College Leaders, Community Partners Visit the Dominican Republic
Six members of the Northern Essex leadership team, along with several community partners, recently spent a week in the Dominican Republic. With forty percent of Northern Essex students having ties to the Dominican Republic, the cultural immersion trip was a chance to learn more about their experiences.
“We want to be able to understand the culture our students come from to better serve them and to help them be successful,” says NECC President Lane Glenn.
The trip was organized by Vice President of the Lawrence Campus and Community Relations, Noemi Custodia-Lora. It included stops at colleges, high schools and healthcare settings, and meetings with elected officials and higher education leaders. A brave contingent even summited Pico Duarte, the tallest mountain in the Caribbean, at over 10,000 feet.
“There is a real opportunity with this exchange to serve our students and their families. And now we’re coming back and figuring out how to implement things we saw and heard and learned,” reflects Chief Officer of Justice, Equity, Diversity, and Inclusion (JEDI) Francellis Quiñones.
She says they’re already exploring an exchange program for faculty and students at the Santo Domingo Institute of Technology and East Central University. “The first step is for us as schools to be able to share our maps. This is the path; these are the credits. And then align and see what classes could fill those requirements. They were willing and able to offer online courses in topics we don’t have like Dominican history or Caribbean culture.”

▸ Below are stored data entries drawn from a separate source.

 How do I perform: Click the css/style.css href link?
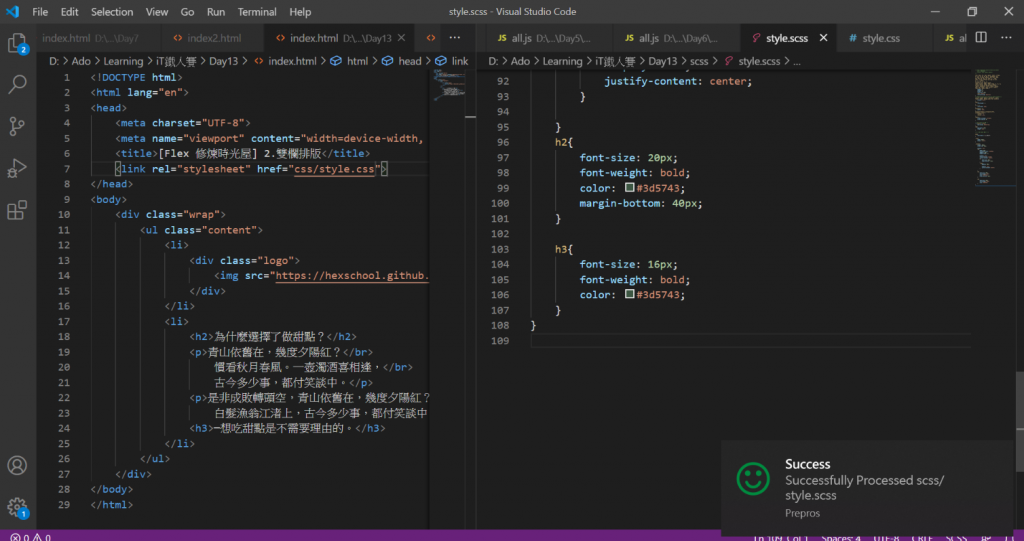[334, 169]
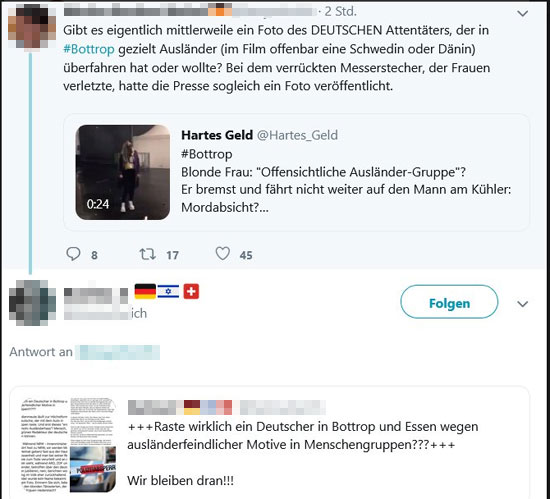Open the #Bottrop hashtag link
Image resolution: width=550 pixels, height=499 pixels.
(x=89, y=49)
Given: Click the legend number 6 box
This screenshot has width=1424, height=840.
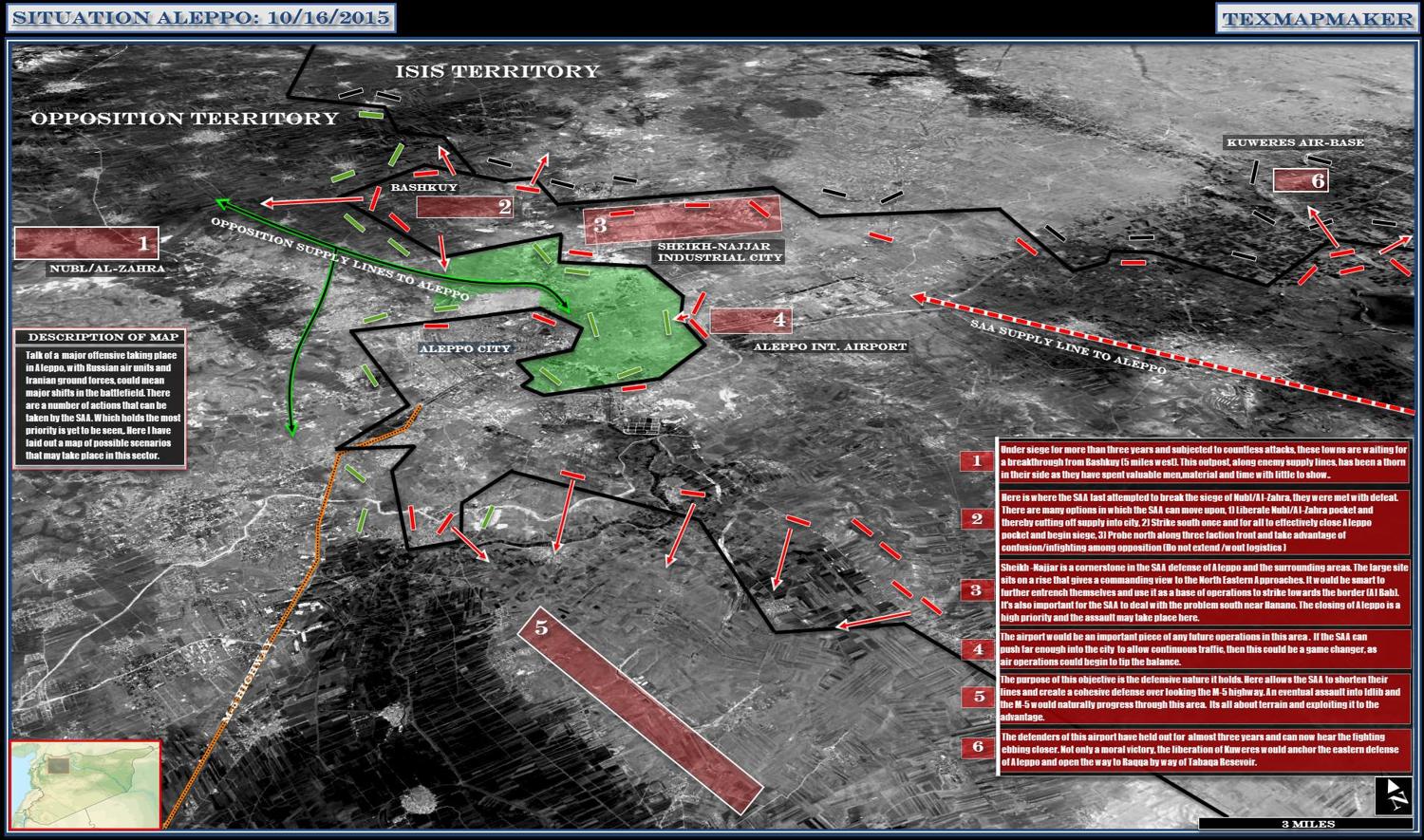Looking at the screenshot, I should tap(977, 747).
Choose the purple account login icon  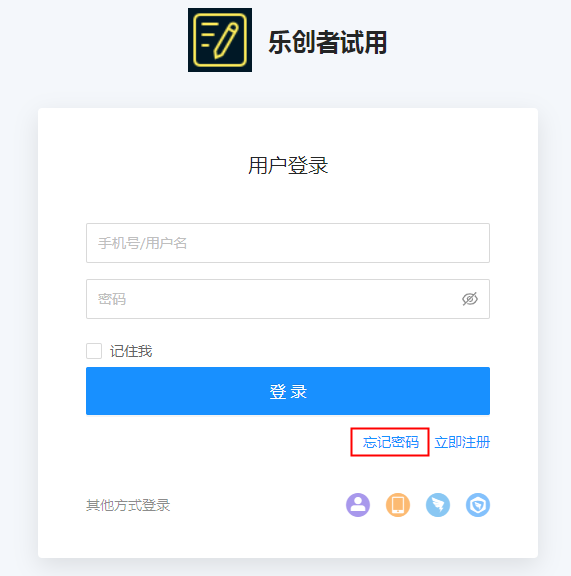click(358, 505)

Quiñones says they hope to make these cultural immersion trips a regular occurrence, offering one in the fall geared toward faculty and staff and one in the spring that would include community partners. On this recent trip, the NECC contingent was joined by representatives from Lawrence General Hospital, Haverhill Public Schools, the Essex County Sheriff’s Department, AgeSpan, and the Lawrence Partnership. “All of them said that they were able to understand the culture better, to figure out ways to bring it back home and make a difference. All shared that they wanted to use this experience to better serve and engage with their staff and clientele,” says Quiñones.
Quiñones says this trip will also help inform the work she is doing to transform the Center for Equity and Social Justice (CESJ) into a hub to connect students with resources in the community. “There is infinite potential to solidify the identity of Northern Essex Community College as a community support and encourage people to take classes because they’re going to be taken care of. Out of the CESJ and those partnerships will come internships, job, and work study opportunities. There were a lot of those ideas that came just from small talk on the trip. Imagine what we can do with real intentionality. The work is ours.”